The data sample could be as simple as txt file or cut and pasted excel file to skim through. Then, I can decide if I want to get the full deal or contact the authors. The final advantage is that the sample is provided in parallel with the paper. Whilst looking at the paper, I can just open the sample quickly and inspect without going to a data archive or separate site.

2. Data abstracts. When your paper is accepted, ask the journal/publisher to also publish in parallel to the paper the meta-data. Maybe you  are not ready to publish the data too, ok. At least pop up the meta-data so that we can index it and readers could quickly click on it to get a picture so to speak of the what the dataset included (this could be great if you did not use all the variables etc and a reader was wondering that or wanted to consider designing a similar study). Does the ‘data abstract’ have to be formal meta-data? Preferably yes. However, baby-stepping it, I would still love to just see a quick paragraph describing the structure of the data, a list of all the variables/factors etc and any insights into the workflow that the authors choose to provide. It would be so interesting. So, let’s call them data abstracts and have them right alongside the current narrative ones that we publish.
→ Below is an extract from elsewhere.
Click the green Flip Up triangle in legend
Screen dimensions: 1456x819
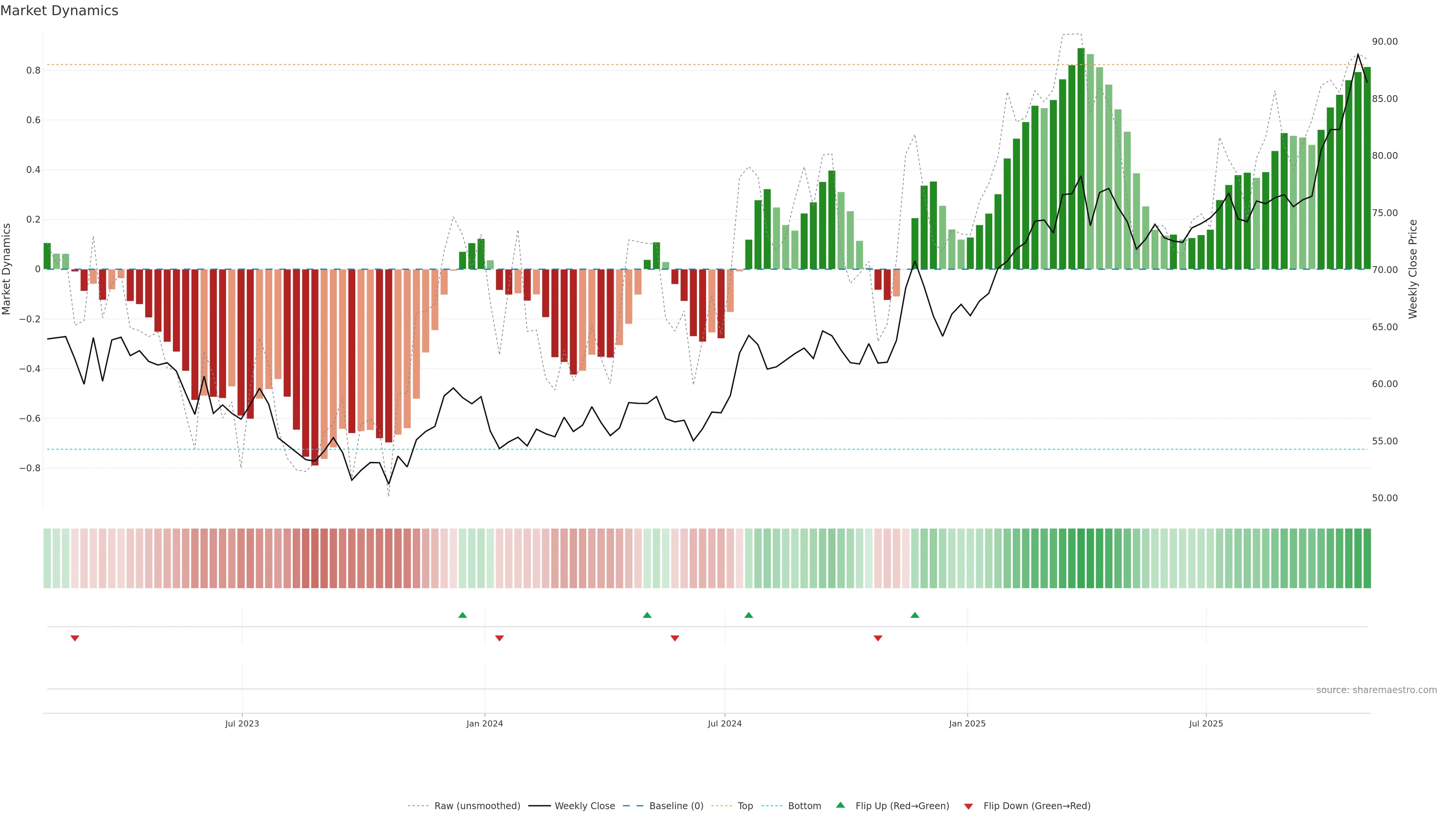[x=841, y=805]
3. Supplements. In parallel, anything the authors want to share. Georeferenced photos of the site, a photo of a representative plot, egg, etc. I assume server space is mostly infinite for journals and publishers too, so why not give us that content with every paper.

 

In no way do I want this to interfere with proper data sharing initiatives. It just seems like a nice quick way to get everyone in the game and maybe even build demand for the whole data to be explored by others. Movie trailers work for me – both for the ones I want to skip and the ones I must see. In summary, I want baby to crawl then walk, but I am happy for her to be able to do both as her exploration of the environment demands.